● **Goal**:
In the forum thread on shipping belongings, how much does Brav0 say they paid, and for what volume?

I just got quoted £700 for 50 cubic feet - i.e. 10 of the boxes.

Sounds a lot to me!


----------



## Yas9

Hi,

How big of a container do you think we would need to move 37inch TV, PS3, Wii and quite alot of personal belongings such as clothes and shoes?

Thanks in advance!


----------



## stamboy

Yas9 said:


> Hi,
> 
> How big of a container do you think we would need to move 37inch TV, PS3, Wii and quite alot of personal belongings such as clothes and shoes?
> 
> Thanks in advance!


I'd put the wii in your carry-on.


----------



## Brav0

stamboy said:


> I just got quoted £700 for 50 cubic feet - i.e. 10 of the boxes.
> 
> Sounds a lot to me!


Is that with Movecorp?

Yeah like I said we paid £1500 for 353 cubic feet


----------



## stamboy

jthissen said:


> Is that with Movecorp?

(Entries on target coordinates)
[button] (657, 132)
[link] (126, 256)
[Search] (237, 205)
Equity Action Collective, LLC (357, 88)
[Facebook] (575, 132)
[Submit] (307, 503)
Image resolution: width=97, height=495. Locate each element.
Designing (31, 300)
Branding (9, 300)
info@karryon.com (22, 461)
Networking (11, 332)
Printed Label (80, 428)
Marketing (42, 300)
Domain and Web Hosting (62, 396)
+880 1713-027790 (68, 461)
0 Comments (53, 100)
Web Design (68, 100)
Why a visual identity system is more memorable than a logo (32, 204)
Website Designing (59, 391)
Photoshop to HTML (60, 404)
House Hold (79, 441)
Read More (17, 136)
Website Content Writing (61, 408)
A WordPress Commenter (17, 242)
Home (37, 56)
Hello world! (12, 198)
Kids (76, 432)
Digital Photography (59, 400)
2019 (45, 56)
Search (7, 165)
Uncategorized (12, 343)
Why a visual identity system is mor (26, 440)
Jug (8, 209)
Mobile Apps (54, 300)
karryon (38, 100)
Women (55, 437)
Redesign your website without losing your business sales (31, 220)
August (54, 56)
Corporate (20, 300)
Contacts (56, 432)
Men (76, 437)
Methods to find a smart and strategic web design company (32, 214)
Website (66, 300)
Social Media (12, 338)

--

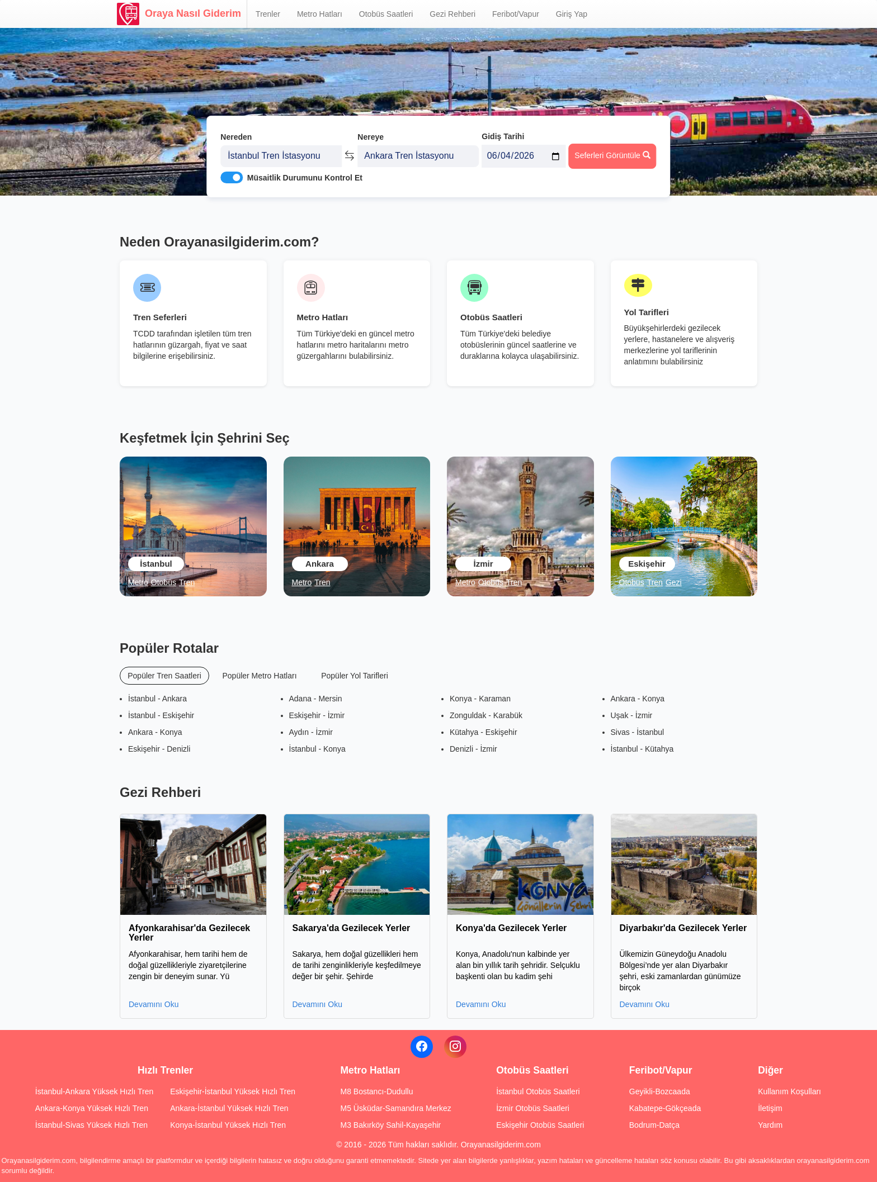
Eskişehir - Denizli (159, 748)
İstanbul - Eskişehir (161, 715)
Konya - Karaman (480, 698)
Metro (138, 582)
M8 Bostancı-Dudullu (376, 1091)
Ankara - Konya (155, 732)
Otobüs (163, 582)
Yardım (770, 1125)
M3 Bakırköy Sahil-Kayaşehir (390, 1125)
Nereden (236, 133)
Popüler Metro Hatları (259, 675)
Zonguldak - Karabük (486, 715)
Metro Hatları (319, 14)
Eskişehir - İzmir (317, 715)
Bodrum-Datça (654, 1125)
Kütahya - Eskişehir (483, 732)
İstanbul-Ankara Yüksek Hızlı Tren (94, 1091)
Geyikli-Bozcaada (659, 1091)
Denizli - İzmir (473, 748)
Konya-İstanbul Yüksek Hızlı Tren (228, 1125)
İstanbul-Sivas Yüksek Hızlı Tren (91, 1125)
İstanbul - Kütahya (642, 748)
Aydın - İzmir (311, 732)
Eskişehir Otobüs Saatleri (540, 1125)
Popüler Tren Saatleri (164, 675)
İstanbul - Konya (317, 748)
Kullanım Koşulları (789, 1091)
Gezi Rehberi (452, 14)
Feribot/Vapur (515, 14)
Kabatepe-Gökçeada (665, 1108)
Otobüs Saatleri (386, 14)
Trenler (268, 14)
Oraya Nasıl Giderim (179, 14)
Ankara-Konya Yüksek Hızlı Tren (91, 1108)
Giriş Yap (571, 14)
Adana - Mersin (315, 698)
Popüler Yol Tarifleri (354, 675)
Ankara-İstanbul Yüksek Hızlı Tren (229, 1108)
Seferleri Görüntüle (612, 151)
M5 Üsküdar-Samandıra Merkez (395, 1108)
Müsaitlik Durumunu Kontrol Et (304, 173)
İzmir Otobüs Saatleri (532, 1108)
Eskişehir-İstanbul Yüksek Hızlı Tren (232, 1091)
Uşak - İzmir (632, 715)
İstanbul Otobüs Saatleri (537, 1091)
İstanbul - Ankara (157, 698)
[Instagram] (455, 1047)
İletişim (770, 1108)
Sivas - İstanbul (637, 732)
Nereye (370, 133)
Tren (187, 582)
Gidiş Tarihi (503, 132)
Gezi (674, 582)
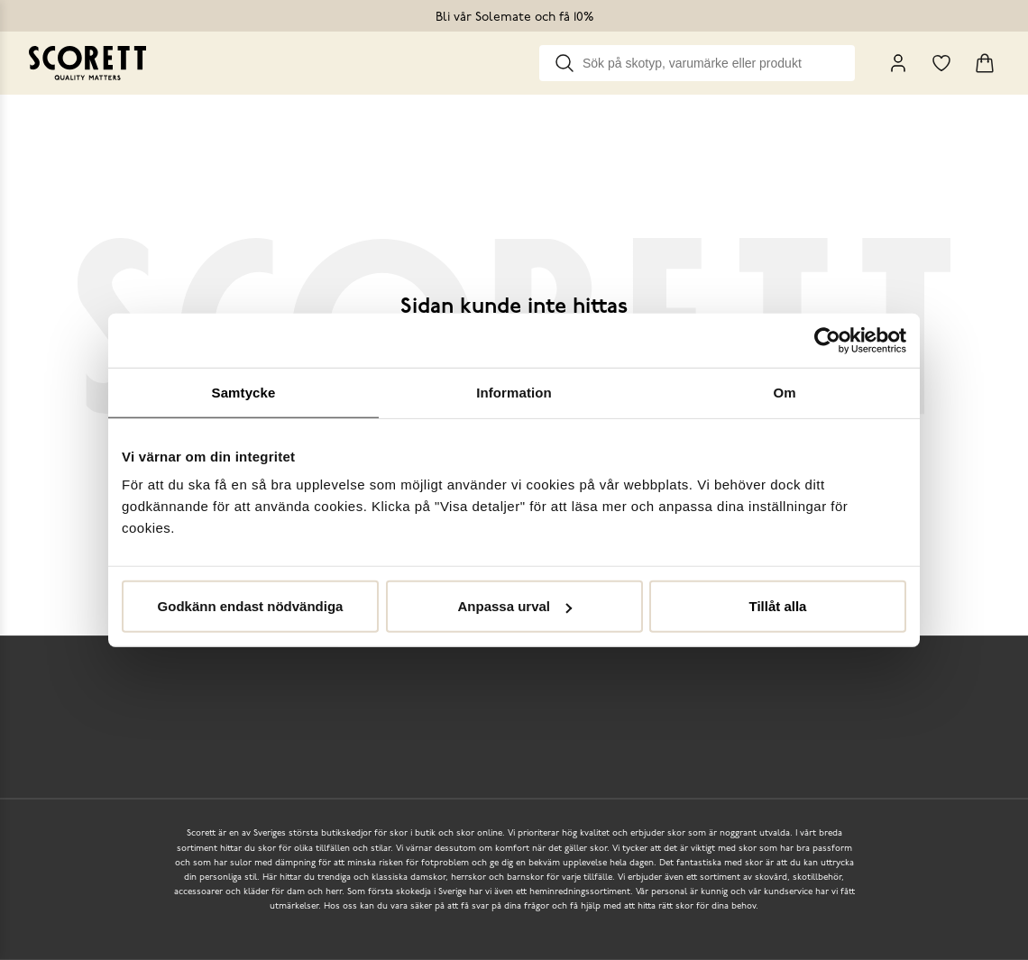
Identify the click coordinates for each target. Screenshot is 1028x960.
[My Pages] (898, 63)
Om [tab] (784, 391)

● **Problem solution**:
£1500 for 353 cubic feet.